River Cities Church promotes adoption, foster help
HUNTINGTON — No other state has more children in foster care per capita than West Virginia with now nearly 7,000 children in the state system — roughly equivalent to the populations of Milton and Barboursville combined. Globally, an estimated 153 million children are living as orphans.
While the worldwide crisis is exacerbated locally by the regional opioid epidemic, River Cities Community Church in Huntington raised the call for its congregation and the community to meet the needs of countless underserved children here and abroad as it hosted its Foster/Adoption Sunday services at the church off U.S. 60.
“We believe that it’s the church’s role to be the leader in this, to step up and to love and provide a home for these kids,” said Charlie Hagley, foster adoption advocate at River Cities. “What we want to do is to create that culture of adoption here not just for the members of River Cities, but for the members of this community.”
Around a dozen families at River Cites have already fostered or adopted children, including Hagley and his wife, who adopted now 10-year-old Xander to join their three biological children.
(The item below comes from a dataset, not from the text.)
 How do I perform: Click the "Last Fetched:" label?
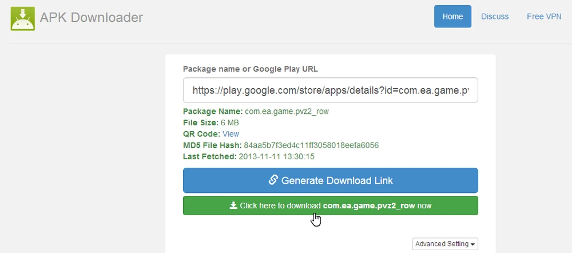pyautogui.click(x=209, y=156)
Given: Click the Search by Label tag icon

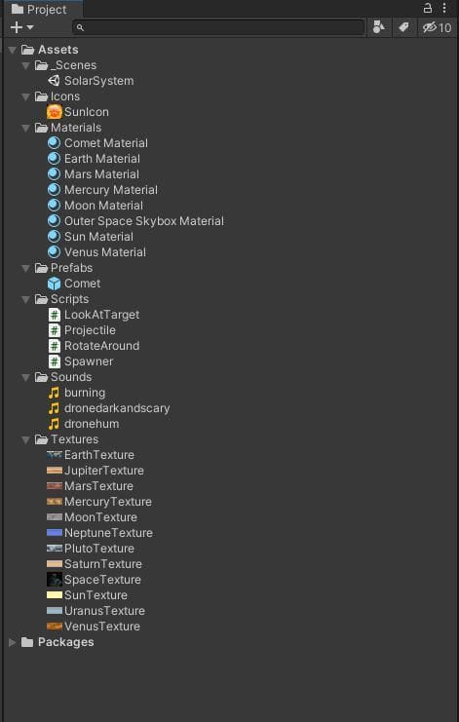Looking at the screenshot, I should 403,27.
The services encouraged not only those who can foster or adopt to consider doing so, but also promoting the ways the church can support those adoptive families.
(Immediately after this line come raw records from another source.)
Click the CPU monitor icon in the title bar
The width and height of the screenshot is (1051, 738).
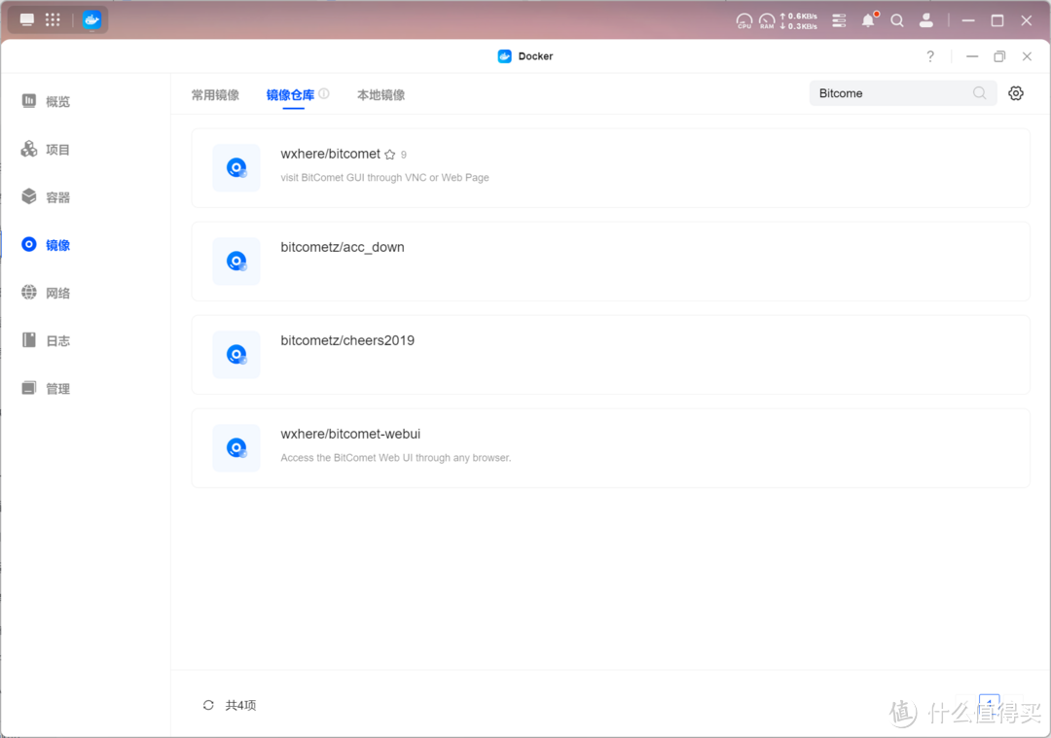743,19
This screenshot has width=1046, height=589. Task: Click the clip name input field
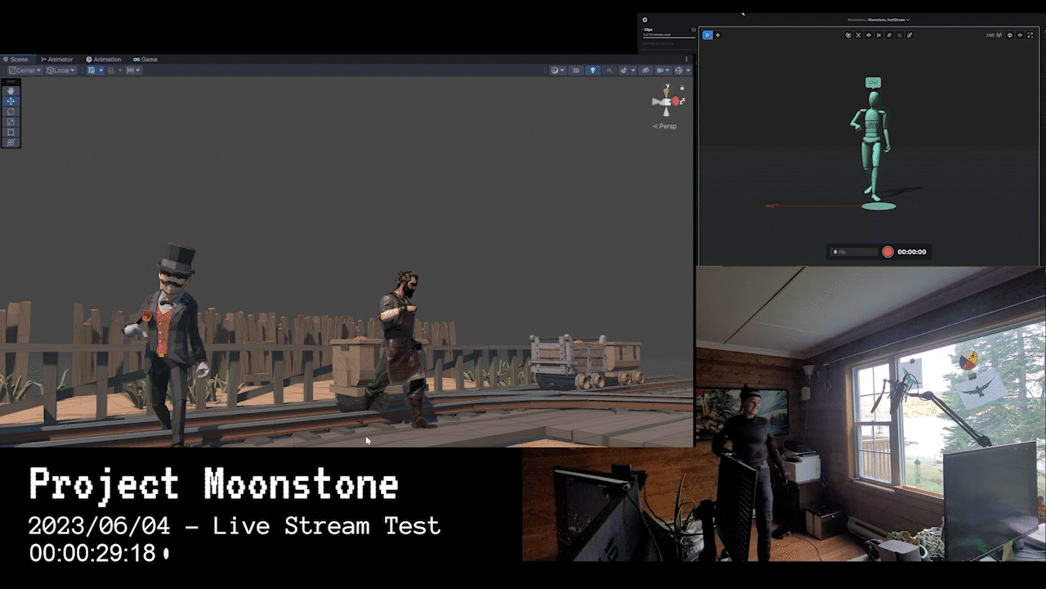pos(853,252)
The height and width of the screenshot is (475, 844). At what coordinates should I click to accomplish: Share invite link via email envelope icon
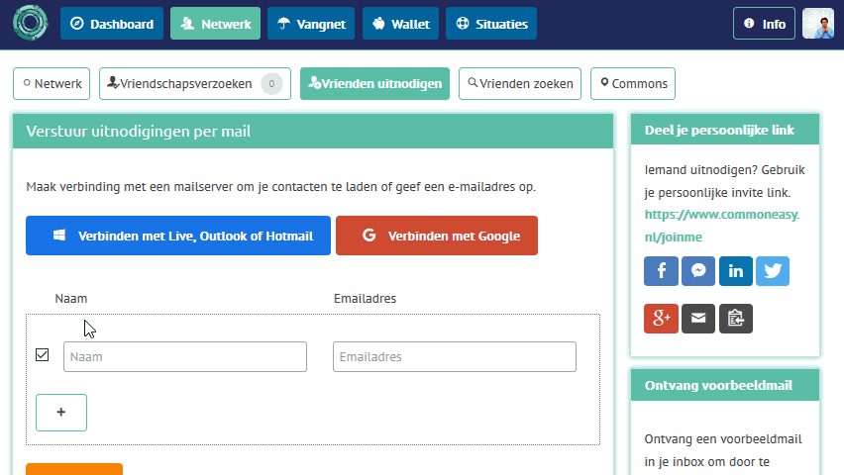coord(698,318)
Adoption has its roots in Scripture, Hagley added, both in a Christian’s personal dedication to Christ and in physically caring for society’s most vulnerable.
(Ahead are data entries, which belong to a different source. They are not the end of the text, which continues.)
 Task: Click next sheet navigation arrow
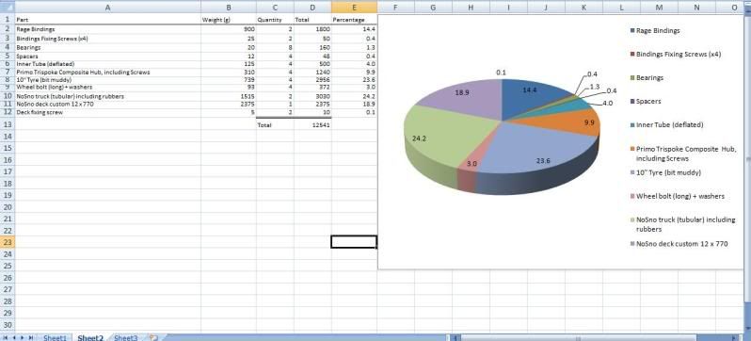tap(23, 337)
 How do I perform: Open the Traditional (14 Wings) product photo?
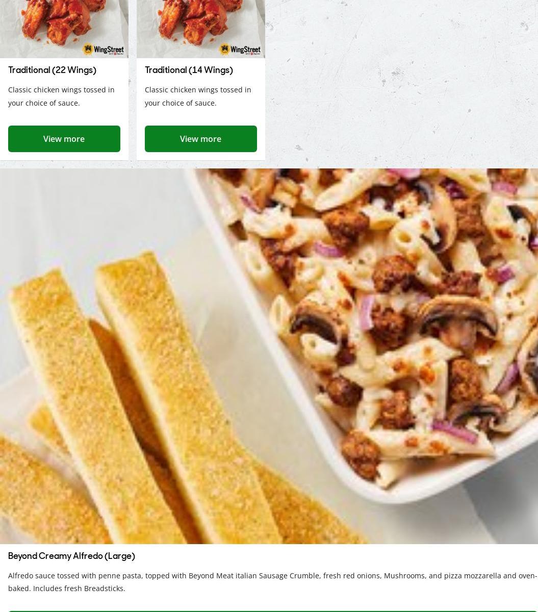[x=201, y=29]
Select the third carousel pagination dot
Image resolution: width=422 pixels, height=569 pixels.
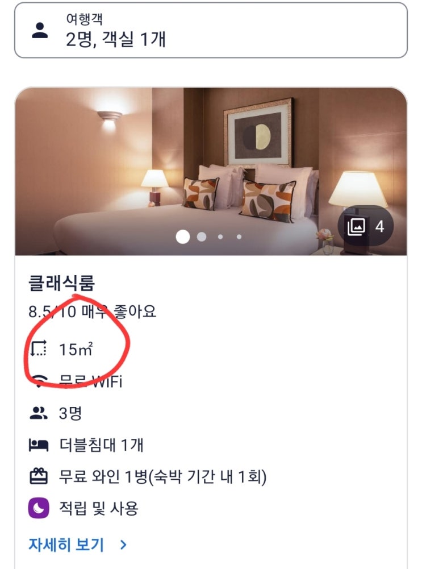[x=220, y=236]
“As Christians, Jesus died on the cross for our sins, and He wants us to be a part of his family,” he continued. “That was the ultimate example of adoption.”
An estimated 90 percent of Child Protective Service cases in Cabell County are related to the opioid epidemic, added Melia Adkins, a Huntington attorney who served as a Cabell County assistant prosecutor from 2009 to 2013.
In these cases, CPS typically first tries to place a child taken from a disrupted home with a suitable relative. If none are available, they are moved to foster care. If the child cannot find a foster home, children may be simply left to wait with state Department of Health and Human Resources or placed in a group home.
“Children need love,” Adkins said. “They can’t help where they are in life, and they certainly can’t help that they don’t have parents, so we need people to step up.”
Jason and Patrina Singleton took to leap to foster a young boy and girl through NECCO of Huntington after working with children through a camp sponsored by River Cities. That experience put faces to the existing ideas of what a foster child is, Patrina said, and helped shake away any hesitation the couple had.
“These are kids that are more than the bad stories that we had heard,” she said. “They’re just really small people who needed somebody to love them, and we’ve got that for days.”
Eventually, it lead the Singletons to fully adopt both.
“Don’t let that fear stop you,” she continued. “Think that this is a little person who needs somewhere safe. If you can be the safe place, then step up.”